Shepard se pregunta: ¿en qué consiste exactamente la experiencia del presente? Y no es una pregunta retórica ni está filosofando por deporte: está buscando un punto de anclaje en una conciencia que se deshilacha. Es el escritor-guionista que sabe que tiene que dejar señales, como si cada frase fuera una piedra blanca en el bosque de su desmemoria. Shepard no escribe desde la metáfora del mapa porque ya hasta el paisaje es una brújula incierta, sino que escribe desde la urgencia de no perderse.

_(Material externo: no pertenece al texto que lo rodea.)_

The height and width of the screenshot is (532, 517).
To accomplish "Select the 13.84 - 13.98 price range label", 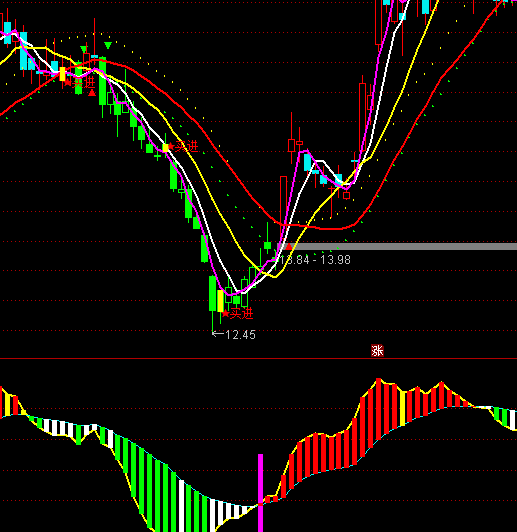I will (314, 260).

Él quería saber si se puede curar el presente. Pero no lo hace como víctima, sino como alguien que está desmontando la máquina del tiempo desde dentro. No hay respuesta y por eso lo suyo es un lamento contenido, un grito en sordina por la atención (y yo diría que por una vida que no quiere extinguirse): la atención entre los vivos. Del uno al otro. Del ahora al siguiente ahora.


Es, literalmente, una escritura en agonía, pero no una escritura agónica, porque hay ternura, cuidado por el lenguaje, deseo de precisión. Shepard escribió con una humildad admirable y lo hizo desde un cuerpo que ya no podía sostener las frases largas, pero aún quería sostener el mundo.

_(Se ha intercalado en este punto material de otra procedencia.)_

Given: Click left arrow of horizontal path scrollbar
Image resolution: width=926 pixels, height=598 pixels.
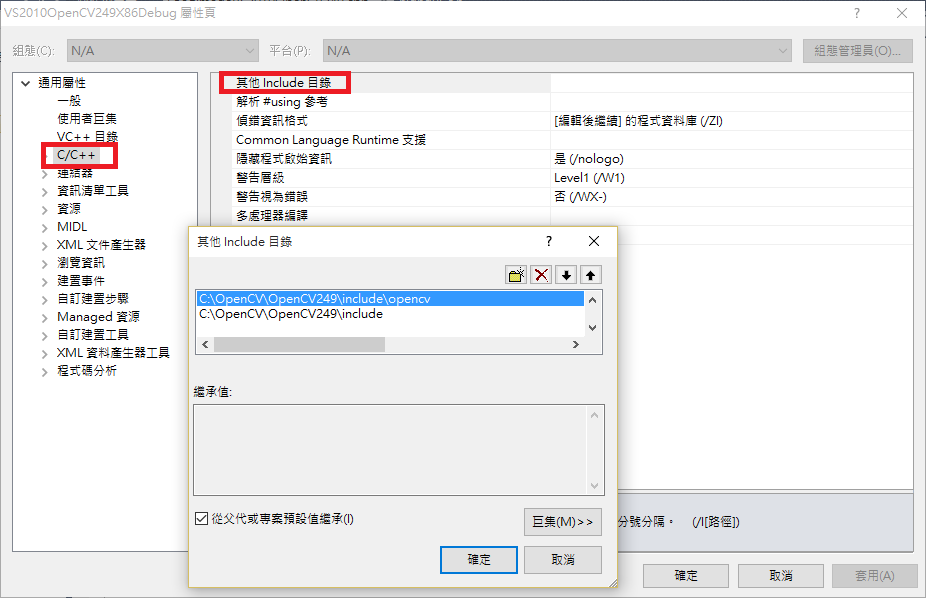Looking at the screenshot, I should pyautogui.click(x=205, y=344).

No escribió su último libro en soledad. En los meses finales, fue dictando sus frases a su familia, que transcribían con cuidado. Patti Smith estuvo cerca, revisando con él el manuscrito, en un acto que era más de amistad que de edición. Se creo un espacio de intimidad y cuidados: silencios que conversan, gestos pequeños, delicados, gracias a los cuales este libro existe. Esa presencia discreta se nota también en la escritura: alguien que puede seguir hablando no porque tenga fuerzas, sino porque hay una red de apoyo, una respiración común. Y porque otros le escuchan. 


Espía de la primera persona” es casi insoportable de hermoso y de triste. Algunas críticas han dirigido sus dardos a que esa voz rota, dictada entre respiraciones, juega al enigma estético y que la fragmentación es excesiva. Que es críptico o incluso pretencioso. A mí estas opiniones me parecen de una ceguera crítica tremenda. Como si los lectores no pudiéramos soportar que alguien muera sin pedir perdón por ser literario.